■ **WHAT IS BEING ASKED**
Write out exactly the lines from the one containing "Instruction: Enable Write" through the last line of the records below, both included, and leave out any pictures.

______________________________

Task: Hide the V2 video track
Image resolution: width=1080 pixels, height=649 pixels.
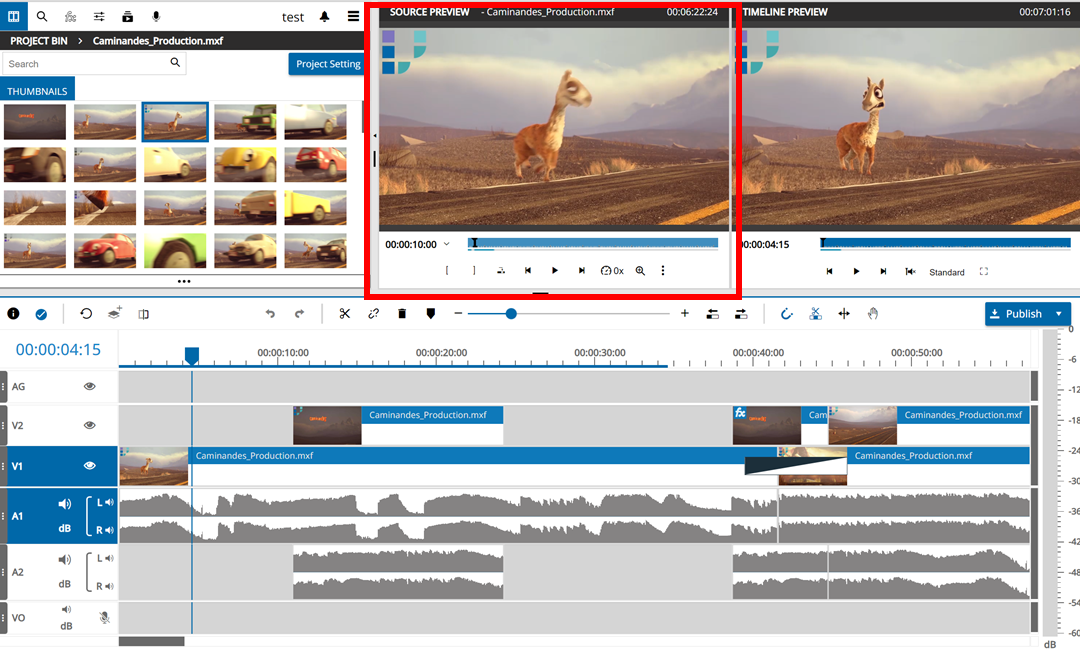Action: 89,425
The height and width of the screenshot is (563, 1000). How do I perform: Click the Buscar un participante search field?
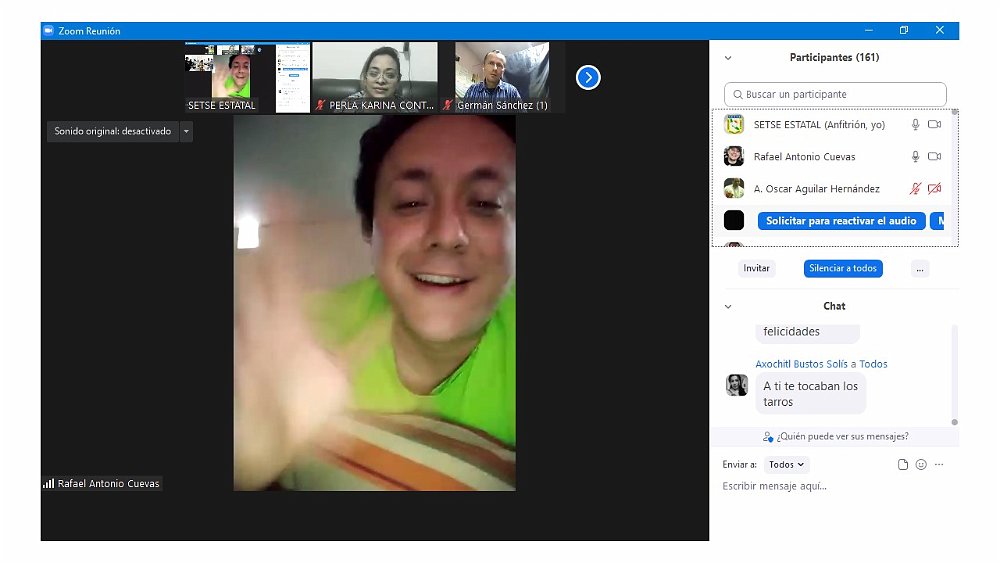[835, 94]
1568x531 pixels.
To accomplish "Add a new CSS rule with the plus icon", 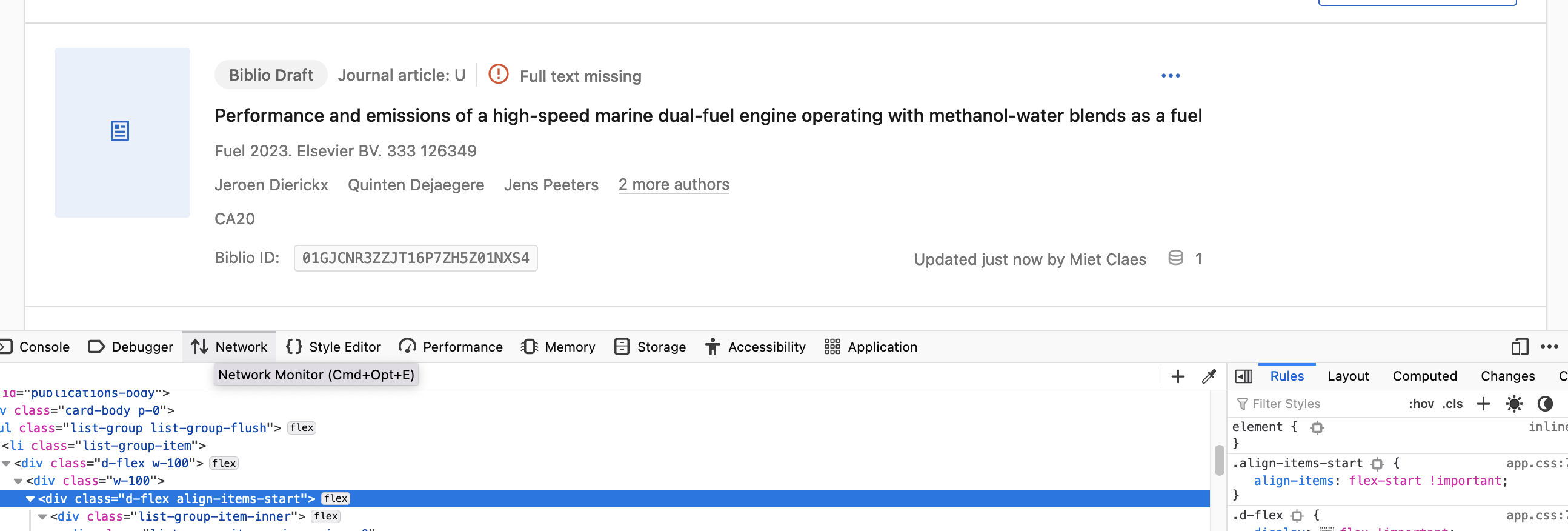I will (1483, 404).
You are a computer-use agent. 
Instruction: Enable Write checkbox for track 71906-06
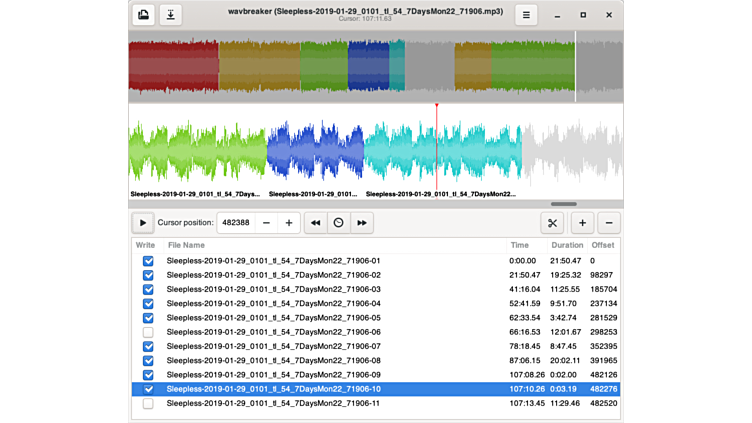coord(148,332)
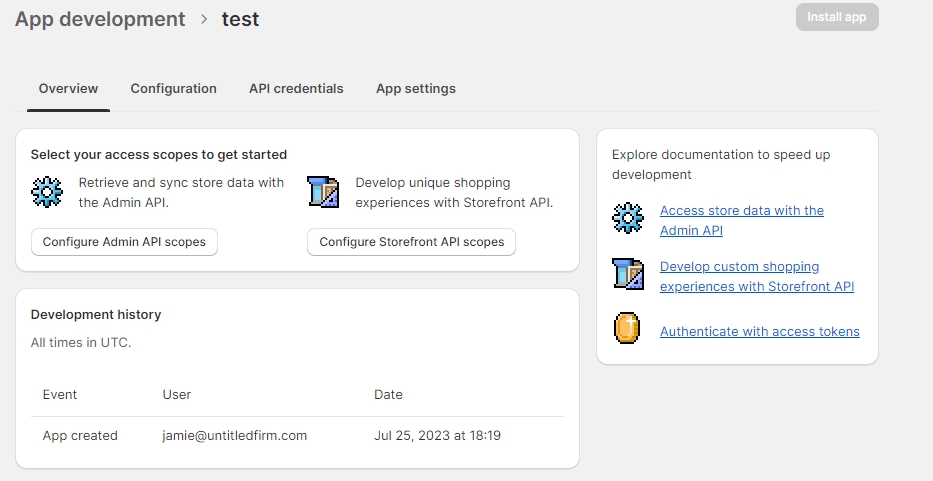Click the breadcrumb chevron arrow
This screenshot has height=481, width=933.
[203, 20]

______________________________

■ **EXERCISE OUTPUT**
Instruction: Enable Write checkbox for track 71906-06
coord(148,332)
Click the breadcrumb chevron arrow
This screenshot has height=481, width=933.
[203, 20]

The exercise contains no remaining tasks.